==== Records for processing ====
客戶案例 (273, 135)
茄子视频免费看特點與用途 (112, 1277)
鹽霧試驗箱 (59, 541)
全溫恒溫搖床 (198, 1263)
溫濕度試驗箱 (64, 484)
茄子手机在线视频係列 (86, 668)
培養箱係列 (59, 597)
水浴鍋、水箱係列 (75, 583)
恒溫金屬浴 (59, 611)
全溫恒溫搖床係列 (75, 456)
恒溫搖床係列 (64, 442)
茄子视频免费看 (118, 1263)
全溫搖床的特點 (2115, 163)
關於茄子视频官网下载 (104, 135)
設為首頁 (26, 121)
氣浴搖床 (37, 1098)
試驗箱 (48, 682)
====
- What this task involves:
The records above should be transcribed in full, with no differences.

- Answer for the task:
客戶案例 (273, 135)
茄子视频免费看特點與用途 (112, 1277)
鹽霧試驗箱 (59, 541)
全溫恒溫搖床 (198, 1263)
溫濕度試驗箱 (64, 484)
茄子手机在线视频係列 (86, 668)
培養箱係列 (59, 597)
水浴鍋、水箱係列 (75, 583)
恒溫金屬浴 (59, 611)
全溫恒溫搖床係列 (75, 456)
恒溫搖床係列 (64, 442)
茄子视频免费看 (118, 1263)
全溫搖床的特點 (2115, 163)
關於茄子视频官网下载 (104, 135)
設為首頁 (26, 121)
氣浴搖床 (37, 1098)
試驗箱 (48, 682)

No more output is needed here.